The humorist Mark Twain once called reports of his death “an exaggeration.” The same goes for the endless fearmongering and scare stories about America’s most popular government program, Social Security.
On the contrary, the nation’s safety net for seniors is in remarkably good shape. The trust fund holds government securities worth nearly $2.9 trillion, just under its all-time high. In 2092, at the end of the latest 75-year projection, the inflow from payroll taxes would still be covering roughly three-quarters of scheduled worker benefits—without increasing the tax rate or raising the retirement age or making any other change. That’s the truth and nothing but the truth, according to the 2018 annual report of the Social Security board of trustees.
Never let the facts get in the way of false alarms. As recently as mid-October, Senate Majority Leader Mitch McConnell (R-KY) claimed that cuts in Social Security, Medicare and Medicaid were the only way to lower the federal deficit. He urged legislators to “address the real drivers of the debt” and “adjust those programs to the demographics of America in the future.”
Just-retired House Speaker Paul Ryan (R-WI) spent his entire Congressional career pushing the same notions. He doubled down in his farewell address, calling entitlement reform (the GOP camouflage for cuts) “our greatest unfinished business.”
An inconvenient truth: since McConnell became the Senate leader in 2015—with Ryan already leading the House—the deficit has risen by 77 percent. Judge for yourself whether they’re genuine fiscal hawks or the common faux variety. Putting it another way, ask them to choose between a slimmed-down deficit and fat tax cuts for corporations and the wealthy. (Oh, right, they already did.)
Linking Social Security to the nation’s red ink is hugely misleading. At the same time, it’s hugely true that demographic trends are continually pushing up total payouts. Sooner or later, Social Security will have to adjust to the new realities: longer life spans, more and more retirements (about 10,000 baby boomers turn 65 every day), fewer workers per beneficiary.
In 2018, for the first time since 1982, the latest numbers forced the Treasury to begin dipping into the trust fund to help pay benefits. That dipping will exhaust the fund by 2034. Unless Congress acts before then, payouts would have to be trimmed by about one-fifth.
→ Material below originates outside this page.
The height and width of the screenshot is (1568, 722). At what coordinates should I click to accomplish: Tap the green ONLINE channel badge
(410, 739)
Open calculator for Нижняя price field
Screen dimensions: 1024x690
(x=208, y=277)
Replacing 20 percent of benefits (or even increasing them, as Rep. John Larson (D-CT) has proposed) presents a modest fiscal challenge with several potential solutions. Most promising and most obvious: raise the payroll tax, and raise or eliminate the cap on earnings subject to the tax ($132,900 for 2019, adjusted annually for inflation). Going in the opposite direction, the shortfall could also be addressed with benefit cuts; e.g., lower payouts or a later retirement age.
While the fiscal challenge is modest, the political challenge is monumental. Reaching common ground on the right fix is all but certain to touch off an epic battle. (Make that uber-epic. The epic battle came with the last Social Security reform in 1983, back in the days of functional government.)
The coming struggle also offers a golden opportunity to resurrect the common good as the government’s overriding goal. The name itself reminds us that we’re all in this together: it’s Social Security, not Individual Security. Few laws speak as directly to our oneness as the preamble to the Social Security Act of 1935: “An act to provide for the general welfare by establishing a system of Federal old-age benefits, and by enabling the several States to make more adequate provision for aged persons, blind persons, dependent and crippled children, maternal and child welfare…”
In the spirit of ’35, House Speaker Nancy Pelosi (D-CA) and Minority Leader Kevin McCarthy (R-CA) should immediately begin negotiating Social Security’s second major overhaul. The trustees concluded their 2018 overview by urging “that lawmakers address the projected trust fund shortfalls in a timely way in order to phase in necessary changes gradually.” It’s simple arithmetic: “Implementing changes sooner rather than later would allow more generations to share in the needed revenue increases or reductions in scheduled benefits and could preserve more trust fund reserves to help finance future benefits.”
Time is money; for Social Security reform, time is humongous amounts of money.
The 1983 changes took root in 1981, when President Reagan created the National Commission on Social Security Reform (a.k.a. the Greenspan Commission). The urgency then was far greater than it is now; when Reagan finally signed the bill, the trust fund was only three months away from wipe-out. Starting 2019, we’ve got 15 years. Even today’s sharply-divided Congress should be able to do it.
Then comes the president’s signature. If Trump is still in office, a political irony would be coming around again—a Republican president signing off on the reform of an archetypal New Deal program.
Something else would be coming around again too: rumors of Social Security’s death would turn out to be greatly exaggerated.